Algum estrangeiro que jogue no Brasil?
Tite: Arrascaeta.
Cléber: Arrascaeta é o melhor estrangeiro em atividade no futebol brasileiro.
Não seria um centroavante a prioridade, então. Essa posição já está suprida?
Tite: Temos muitas opções de centroavante, com características diversas. Quer alguém de velocidade, que "vira de bunda" para o meio-campista? Tem Richarlison. Ele não quer tabela, quer bola na frente. Quer atacar espaço, mas que faça pivô? Gabriel Jesus. Quer movimentação? Tem Gabigol e Hulk. Quer pivô? Pedro. Tem Firmino, um 9 que é 10. Ainda Matheus Cunha.
Pedro é um jogador de características únicas e por isso merece atenção?
Tite: Ele tem sido protagonista. Dorival Júnior foi feliz numa remontagem do Flamengo com um losango no meio, Arrascaeta mais na frente, com Pedro e Gabriel no ataque. Pedro tem performado bem, tem cabeceio. É um Fred atualizado. É um Pedro Raul, do Goiás. Alemão tem mais velocidade, não é tão posicional. Diego Souza é mais pivô, com inteligência. Pedro não é o único da posição, mas é pessoa que reúne essas características.
O futebol gaúcho não passa por um bom momento, e vocês conhecem bem a realidade por aqui, no Interior e na Capital. A que atribuem esse período?
Tite: Acompanhamos, sim, o futebol gaúcho. Cheguei à Seleção porque tive oportunidade de me formar no Ypiranga de Erechim, no Guarani de Garibaldi, no Veranópolis, no Caxias, no Juventude, no Grêmio, no Inter. Não sei, em termos administrativos, o que aconteceu. Mas torço bastante. Sei do trabalho e da qualidade do Roger no Grêmio e o peso de sair da Segunda Divisão. É muito difícil a pressão. O Inter, com Medina, infelizmente não consegui ver um bom jogo nas oportunidades que assisti, mas vi, sim, com o Mano. Torço pelo futebol gaúcho.

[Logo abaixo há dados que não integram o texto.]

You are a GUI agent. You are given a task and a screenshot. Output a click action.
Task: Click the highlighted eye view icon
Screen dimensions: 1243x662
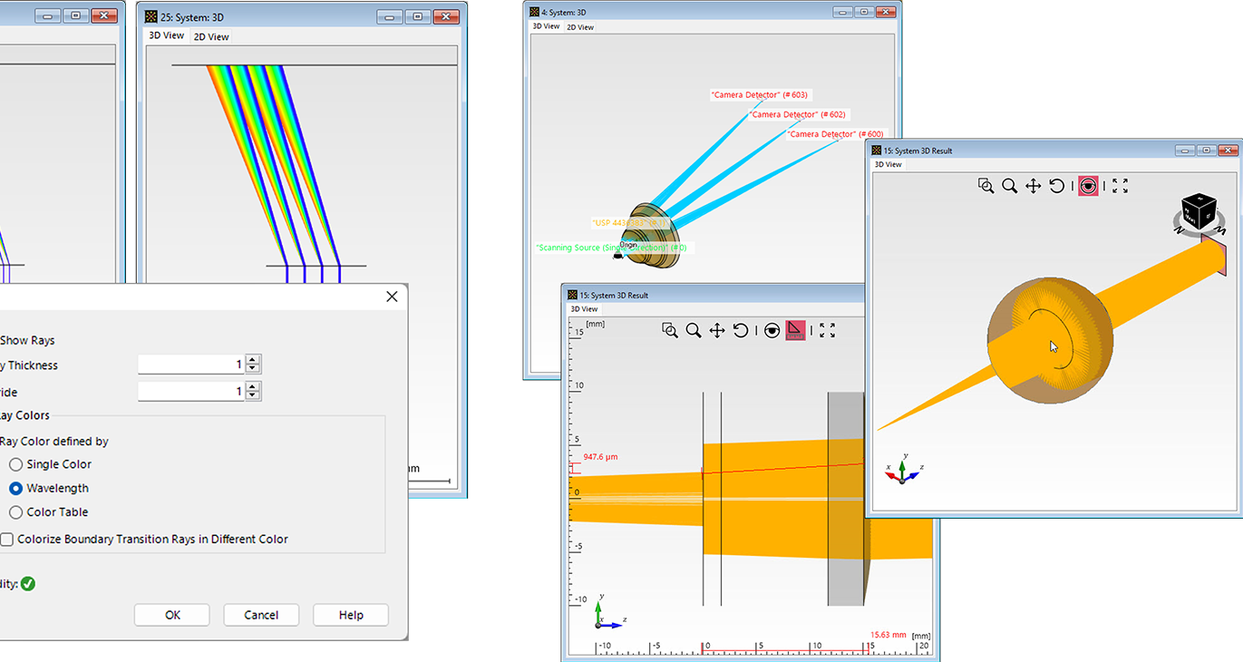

Na Copa anterior, teve outro gaúcho que se destacou, mas depois não conseguiu mais repetir o desempenho. O que dá para dizer de Douglas Costa?
Tite: Em relação ao Douglas Costa, que lástima, que perda. Em termos de Seleção, colocamos os departamentos médico e físico à disposição para que se recuperasse.
Cléber: Douglas, na Copa passada, teve uma lesão no último jogo. Mesmo assim, foi importante em determinados momentos, mas a lesão voltou e não conseguiu dar sequência. Torcemos muito na passagem dele pelo Grêmio, mas ele vem sofrendo com essas lesões, ainda nos tempos de Bayern e Juventus. Um jogador de qualidade muito grande no enfrentamento de um contra um, uma pena que no Grêmio não conseguiu repetir o desempenho.